» **Reading text**:
Its cancer research agency admits that scientific evidence is “limited,” and the expert committee maintains the recommended daily intake threshold at 40 milligrams per kilogram of body weight

Jessica Mouzo
Edulcorantes OMS
A common food additive, aspartame is up to 200 times sweeter than sugar.towfiqu ahamed (Getty Images/iStockphoto)

The World Health Organization (WHO) considers the sweetener aspartame, present in low-calorie soft drinks, candy, and even medicines, to be “possibly carcinogenic” to humans. The International Agency for Research on Cancer (IARC), the WHO body responsible for identifying the carcinogenic potential of substances, has concluded, after studying the available scientific evidence, that this sweetener may have the potential to cause cancer in the population. It does, however, classify it as level 2B, which is the second-to-last category in its hazard identification pyramid: this means that the evidence is very limited and, although safety is not a concern at the doses commonly taken, potential harmful effects have been described. However, the Joint FAO/WHO Expert Committee on Food Additives (JECFA), which is in charge of basing these risks on the population and establishing an acceptable daily intake (ADI), has also evaluated the available evidence and has decided to maintain the existing acceptable daily intake recommendation of 40 milligrams per kilogram (2.2 pounds) of body weight per day.

Aspartame, which is up to 200 times sweeter than sugar, is in thousands of products. It is used as a tabletop sweetener or to sweeten low-calorie soft drinks, chewing gum, jellies, breakfast cereals, yogurts, ice cream, toothpaste, and in some pharmaceuticals. JECFA evaluated the safety of this substance in 1981 and established the maximum recommended consumption at 40 milligrams per kilogram of body weight per day: below that amount, consuming this substance was safe. Now, however, and “given the availability of new research results,” explained the IARC, a committee of 25 independent experts has for the first time evaluated the potential of aspartame to cause cancer. JECFA, for its part, has also reanalyzed the studies to assess the risks and, if necessary, refine the recommended daily intake. A portion of these reviews was published in the journal The Lancet Oncology on Friday.

» **Data excerpts**:
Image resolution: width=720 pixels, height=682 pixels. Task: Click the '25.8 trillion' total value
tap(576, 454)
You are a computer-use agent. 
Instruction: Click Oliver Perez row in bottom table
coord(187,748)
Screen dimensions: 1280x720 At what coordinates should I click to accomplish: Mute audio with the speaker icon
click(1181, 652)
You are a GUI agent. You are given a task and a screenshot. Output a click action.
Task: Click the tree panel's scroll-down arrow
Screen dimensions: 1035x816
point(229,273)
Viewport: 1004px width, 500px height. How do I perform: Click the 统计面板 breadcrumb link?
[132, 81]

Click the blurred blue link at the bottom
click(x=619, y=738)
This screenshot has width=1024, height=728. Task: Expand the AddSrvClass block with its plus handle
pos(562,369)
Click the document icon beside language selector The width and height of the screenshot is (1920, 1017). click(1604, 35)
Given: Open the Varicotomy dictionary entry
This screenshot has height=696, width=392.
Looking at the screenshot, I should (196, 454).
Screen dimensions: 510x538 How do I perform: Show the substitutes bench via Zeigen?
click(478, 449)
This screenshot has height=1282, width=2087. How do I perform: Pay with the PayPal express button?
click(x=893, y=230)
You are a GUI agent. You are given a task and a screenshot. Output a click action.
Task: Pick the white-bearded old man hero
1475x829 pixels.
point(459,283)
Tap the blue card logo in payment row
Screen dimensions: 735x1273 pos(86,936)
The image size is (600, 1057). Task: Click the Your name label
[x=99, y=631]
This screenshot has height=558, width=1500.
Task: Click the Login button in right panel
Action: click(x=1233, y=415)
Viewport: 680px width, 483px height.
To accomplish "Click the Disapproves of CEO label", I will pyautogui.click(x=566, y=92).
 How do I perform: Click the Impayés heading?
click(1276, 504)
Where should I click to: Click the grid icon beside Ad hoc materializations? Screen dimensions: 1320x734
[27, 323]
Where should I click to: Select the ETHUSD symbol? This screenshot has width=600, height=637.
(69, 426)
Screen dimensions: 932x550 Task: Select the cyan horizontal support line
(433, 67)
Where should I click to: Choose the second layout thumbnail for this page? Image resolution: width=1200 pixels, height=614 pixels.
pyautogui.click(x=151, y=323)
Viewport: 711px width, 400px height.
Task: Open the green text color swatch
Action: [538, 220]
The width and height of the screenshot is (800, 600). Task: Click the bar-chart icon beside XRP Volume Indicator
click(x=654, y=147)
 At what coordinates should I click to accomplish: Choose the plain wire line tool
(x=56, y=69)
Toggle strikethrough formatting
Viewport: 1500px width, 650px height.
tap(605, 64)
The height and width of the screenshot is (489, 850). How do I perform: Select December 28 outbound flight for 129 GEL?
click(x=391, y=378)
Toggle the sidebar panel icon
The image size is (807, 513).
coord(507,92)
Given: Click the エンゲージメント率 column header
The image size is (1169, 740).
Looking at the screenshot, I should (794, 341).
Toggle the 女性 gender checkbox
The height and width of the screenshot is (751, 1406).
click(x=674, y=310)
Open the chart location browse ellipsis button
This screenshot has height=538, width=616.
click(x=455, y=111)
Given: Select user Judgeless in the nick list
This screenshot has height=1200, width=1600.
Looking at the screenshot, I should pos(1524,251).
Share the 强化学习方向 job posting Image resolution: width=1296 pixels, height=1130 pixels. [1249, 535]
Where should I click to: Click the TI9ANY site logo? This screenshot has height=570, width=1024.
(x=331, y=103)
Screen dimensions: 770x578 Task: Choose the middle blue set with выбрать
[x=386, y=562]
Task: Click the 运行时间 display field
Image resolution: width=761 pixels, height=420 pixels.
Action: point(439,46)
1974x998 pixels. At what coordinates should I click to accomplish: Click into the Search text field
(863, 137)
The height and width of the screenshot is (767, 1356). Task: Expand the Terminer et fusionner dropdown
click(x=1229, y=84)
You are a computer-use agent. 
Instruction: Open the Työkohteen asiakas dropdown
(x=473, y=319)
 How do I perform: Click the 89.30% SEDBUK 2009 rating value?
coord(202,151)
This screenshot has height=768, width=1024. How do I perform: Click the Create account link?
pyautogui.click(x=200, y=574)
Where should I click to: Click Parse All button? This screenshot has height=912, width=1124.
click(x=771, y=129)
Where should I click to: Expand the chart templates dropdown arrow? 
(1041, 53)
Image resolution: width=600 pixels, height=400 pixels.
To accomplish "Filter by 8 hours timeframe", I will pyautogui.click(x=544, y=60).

» **Required action 1**: According to the aspartame article, why did a committee of independent experts evaluate aspartame's potential to cause cancer at this point?
» **Required action 2**: Pick up the aspartame article right after its final sentence about the reviews published in The Lancet Oncology, and continue writing it.
The data is separate material and has no connection to the aspartame article.

» **Reply 1**: The IARC explained that the evaluation came "given the availability of new research results." For the first time, a committee of 25 independent experts reviewed aspartame's potential to cause cancer.

» **Reply 2**:
The results of the new IARC scientific review conclude that aspartame is “possibly carcinogenic” to humans. That is, a level 2B on the agency’s rating scale. According to the IARC scale, this means that there is limited, but not conclusive, evidence of cancer in humans, or there is convincing evidence of cancer in experimental animals, but not both. Or it may also be that only the evidence on aspartame’s mechanisms of action in causing cancer is robust. In this case, the IARC found that the evidence was limited in all three study streams (humans, experimental animals and mechanism evidence), but did see indications that raised a warning flag.

“This classification reflects the strength of the scientific evidence on whether an agent can cause cancer in humans, but it does not reflect the risk of developing cancer from a given exposure,” Mary Schubauer-Berigan, head of IARC’s Monographs Program, said during the press conference. Aspartame is not, in fact, the only food additive analyzed by the IARC: it has already studied more than 70, including saccharin and cyclamate, both classified at level 3, the last level of the classification, which indicates that there is no evidence that they are carcinogenic.

Aspartame is at the same level as lead or gasoline engine exhaust fumes. That is, the scientific evidence on their potential to cause cancer is similar, but that does not imply that the risk is the same. This classification does not indicate the degree of risk of developing cancer at a given exposure. “The cancer risk (at typical exposure levels) associated with two agents classified in the same IARC Group can be very different,” warns the WHO body. Thus, tobacco and processed meat, for example, are at the highest level of the scale — they are “carcinogenic” — but the real risk of habitual exposure is not the same.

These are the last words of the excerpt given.